Richard John Alexander Talbert (born 26 April 1947) is a British-American contemporary ancient historian and classicist on the faculty of the University of North Carolina at Chapel Hill, where he is William Rand Kenan, Jr., Professor of Ancient History and Classics. Talbert is a leading scholar of ancient geography and the idea of space in the ancient Mediterranean world.

Education
Talbert received his education at The King's School, Canterbury and Corpus Christi College, Cambridge, where he gained Double First Class Honours in Classics (1968), followed by a PhD (1972).

Career
Connected to his spatial research is a major project on the Tabula Peutingeriana (Peutinger table), a copy of an ancient Roman map preserved in a Medieval version once owned by Konrad Peutinger. He is the head of the advisory board of the Ancient World Mapping Center, an interdisciplinary research unit based at the University of North Carolina at Chapel Hill. Talbert is also a senior editor of the Pleiades Project, a joint digital humanities venture focused on ancient world geography coordinated by The University of North Carolina at Chapel Hill and New York University. Cambridge granted him a Litt. D. in 2003. He is also a Corresponding Member of the Deutsches Archäologisches Institut. Talbert has been on the faculties of the Queen's University, Belfast and McMaster University in Ontario, Canada.  He was Herodotus Fellow at the Institute for Advanced Study, Princeton, New Jersey, (1978–79). His study The Senate of Imperial Rome (Princeton University Press, 1984) won the American Philological Association's Goodwin Award of Merit in 1985.

For 2000–01 Talbert was awarded a Guggenheim Fellowship, an American Council of Learned Societies Senior Fellowship, and the inaugural Robert F. and Margaret S. Goheen Fellowship at the National Humanities Center in North Carolina. Talbert has served on the council of the Classical Association of Canada, and was president of the Association of Ancient Historians (1999–2002). He was awarded the American Philological Association's Medal for Distinguished Service in 1999. He was resident professor at the American Academy in Rome (1991), and currently chairs the advisory council to its School of Classical Studies. He taught at the University of Alabama in Huntsville as eminent scholar in the humanities (spring 1993), and has been visiting professor of classics at Princeton University (spring 1997). In 2011/12 he was the Archaeological Institute of America's Martha Sharp Joukowsky Lecturer, and Directeur d'études invité at the Ecole Pratique des Hautes Etudes, Paris. For Fall 2012 Talbert was named the first Suzanne Deal Booth Scholar-in-Residence at the Intercollegiate Center for Classical Studies in Rome, Italy. Talbert has directed a National Endowment for the Humanities Institute on the early Roman empire (Chapel Hill, 1991), and co-directed (with Michael Maas of Rice University) three National Endowment for the Humanities Seminars at the American Academy in Rome (2000, 2006, and 2012.). In 2017 Talbert and Maas directed an NEH summer program focused on "Migration and Empire: The Roman Experience From Marcus Aurelius to Muhammad".

────

What is asked ->
List every fellowship that the Richard Talbert biography above says he held, giving the years stated for each.

Data shown ->

────

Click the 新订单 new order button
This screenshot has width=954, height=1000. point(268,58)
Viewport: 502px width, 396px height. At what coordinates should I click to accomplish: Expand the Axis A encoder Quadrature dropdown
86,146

────

Exercise solution ->
- Herodotus Fellow at the Institute for Advanced Study, Princeton, New Jersey (1978–79)
- Guggenheim Fellowship (2000–01)
- American Council of Learned Societies Senior Fellowship (2000–01)
- Inaugural Robert F. and Margaret S. Goheen Fellowship at the National Humanities Center in North Carolina (2000–01)